Llegué a la posta justo a tiempo de que incluyeran mis gacetas en las sacas que salían en ese instante. Pregunté cuándo llegarían y me respondieron que era imprevisible, que de una semana a esta parte se habían recrudecido las partidas de bandoleros, que el camino era inseguro y que el último correo tuvo que estar casi dos días en Calatayud hasta que lograron empujar a las partidas hacia Huesca. Y lo mismo ocurría en el camino de Badajoz y en el de Ciudad Real, pese a que es en sus inmediaciones donde está Peralvillo, lugar preferido por la Santa Hermandad para asaetear a los bandidos y dejar sus cadáveres expuestos para escarmiento de cristianos y comida de alimañas.

Volví a casa dando un rodeo. Subí a dejar mis cosas, coloqué la leña en su sitio y cogí mi cuchara de madera. En cuanto bajé, el queso y las aceitunas ya habían volado, como era de esperar. Santiago me puso en una mano una rebanada de pan y en la otra un vaso de vino, y al poco ya estábamos todos en corro dando cucharada y paso atrás, todos salvo los ciegos, a quienes sirvieron sendas escudillas que abrazaron como si en ello les fuera la vida.

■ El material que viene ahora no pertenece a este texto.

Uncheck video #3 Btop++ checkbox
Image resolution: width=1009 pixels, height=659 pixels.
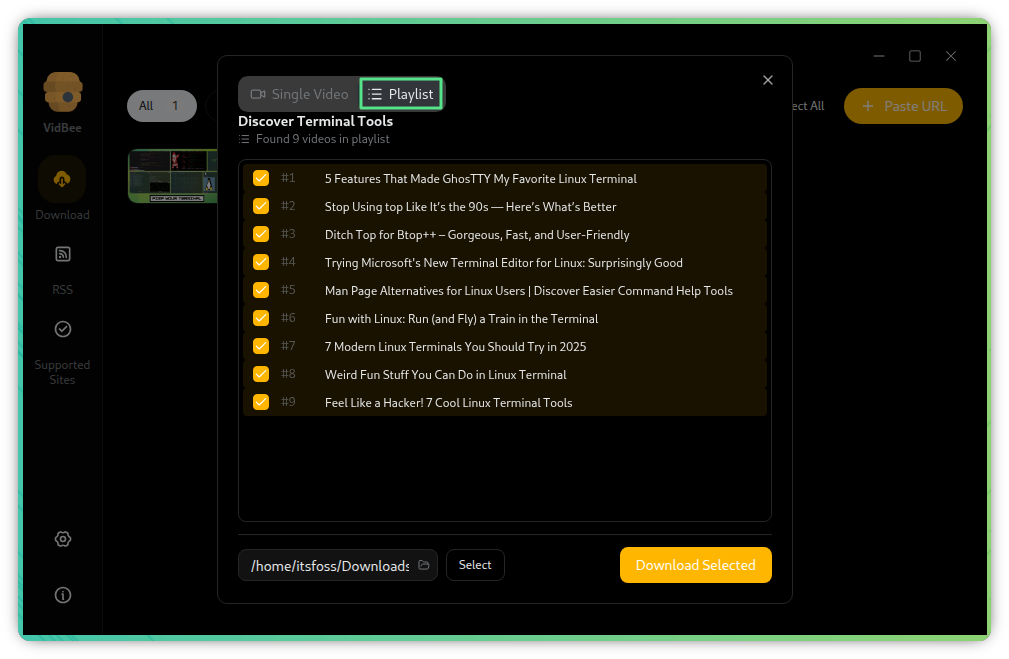[261, 234]
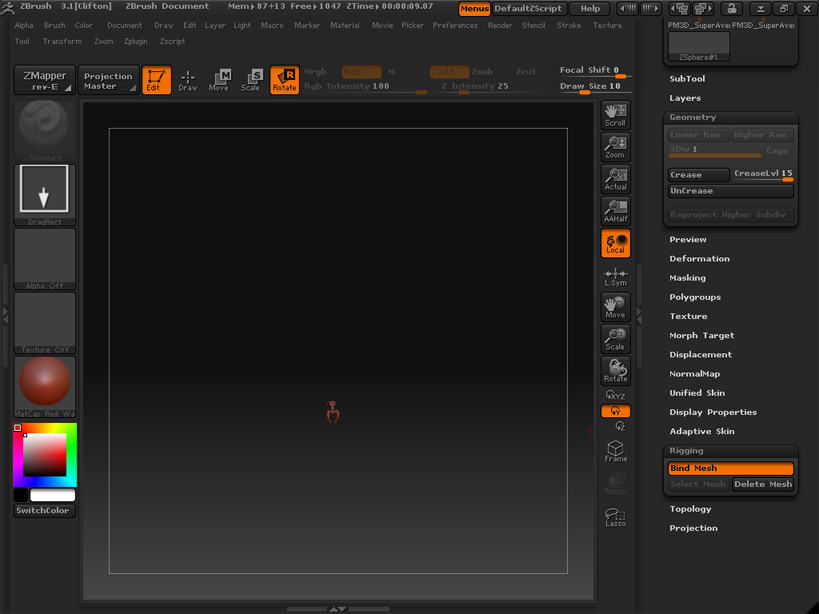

Después de comer se me empezaron a mover las tripas. Subí a mi habitación, cagué en el orinal y me limpié con la noticia del asedio de la Mamora. Olía a azufre. No recuerdo qué había comido, pero el olor irritaba la garganta. Le eché encima un par de cacillos de agua sucia y lo vacié todo por el balcón después de asegurarme de que no había nadie debajo. Luego cerré las ventanas para librarme de las moscas y corrí las cortinas. Me quedé en una oscuridad total. Sólo se oía el zumbido y los impactos contra el cristal de un par de moscones perdidos. Los aplasté con las cortinas y luego me tumbé en la cama dispuesto a echar una ligera siesta, que se prolongó durante casi tres horas. No recuerdo qué soñé, pero me desperté indignado con el cura que había escrito ese estúpido cartel de NO SE ORINA DONDE ESTÁ LA CRUZ. Decidí contestarlo. Rebusqué hasta dar con un trozo de papel limpio por una cara, revisé lo escrito por el revés para comprobar que no había nada que pudiera delatarme, y luego escribí por el otro lado: NO SE PONEN CRUCES DONDE SE ORINA. El sol empezaba a declinar.